◆ Polecenia ◆
**A)** Przełóż na angielski zdanie z tekstu o koronawirusie w Nowym Jorku: „Życiem nowojorczyków znów kieruje koronawirus.”
**B)** Podaj dalszy ciąg tekstu o koronawirusie w Nowym Jorku, zaczynając po jego ostatnim zdaniu.

◆ Fragment strony ◆
★ ★ ★ ★ ★
Wirus odbiera nam magię świąt

2021-12-21 14:48

Życiem nowojorczyków znów kieruje koronawirus. W metropolii, gdzie lawinowo rośnie liczba zakażeń zamykają się teatry, drużyny odwołują mecze, a mieszkańcy i turyści poszukują punktów testowych z jak najkrótszą kolejką. Na odebraniu nam magii świąt może jednak się nie skończyć. Władze Nowego Jorku w tym tygodniu podejmą decyzję o powitaniu Nowego Roku na Times Square.
★ ★ ★ ★ ★
◆ Dostarczony materiał ◆
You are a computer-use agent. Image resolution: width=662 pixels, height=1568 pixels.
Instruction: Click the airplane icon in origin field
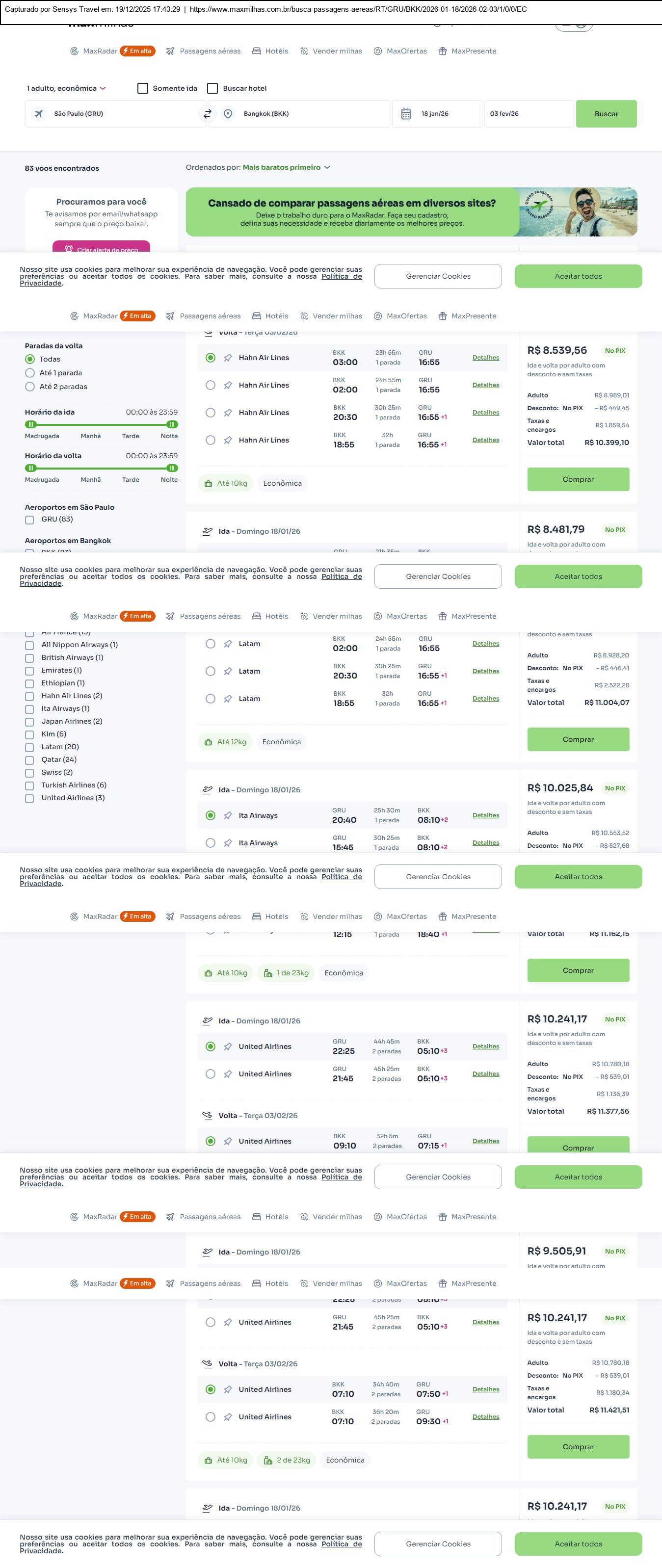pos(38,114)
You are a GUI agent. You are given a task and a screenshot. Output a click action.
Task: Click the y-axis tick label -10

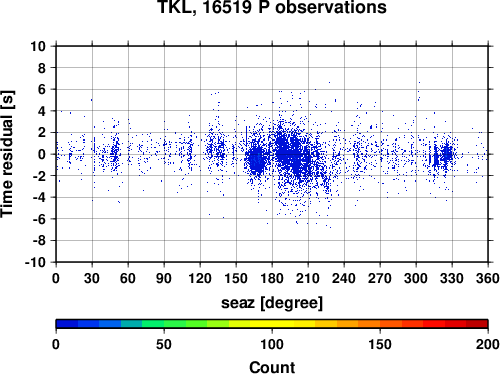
★ ★ ★ ★ ★
◆ Odpowiedzi według numerów ◆
**A)** The coronavirus is once again ruling the lives of New Yorkers.

**B)**
Ważą się losy powitania Nowego Roku na Times Square. - Podejmiemy decyzję przed Bożym Narodzeniem - powiedział na briefingu prasowym Bill de Blasio (60 l.). Zaznaczył przy tym, że wstęp na imprezę mieli mieć wyłącznie zaszczepieni i że odbywa się ona na świeżym powietrzu, co ogranicza ryzyko zarażenia. W ubiegłym roku impreza na Times Square odbyła się w warunkach dystansu społecznego, a zaproszeni byli na nią jedynie nowojorscy pracownicy niezbędni. W tym roku, jeszcze w listopadzie de Blasio zapowiadał, że powitanie Nowego Roku wróci z pełną mocą, z lat przed pandemią. Może się jednak okazać, że obserwowany właśnie drastyczny wzrost zachorowań pokrzyżuje te plany.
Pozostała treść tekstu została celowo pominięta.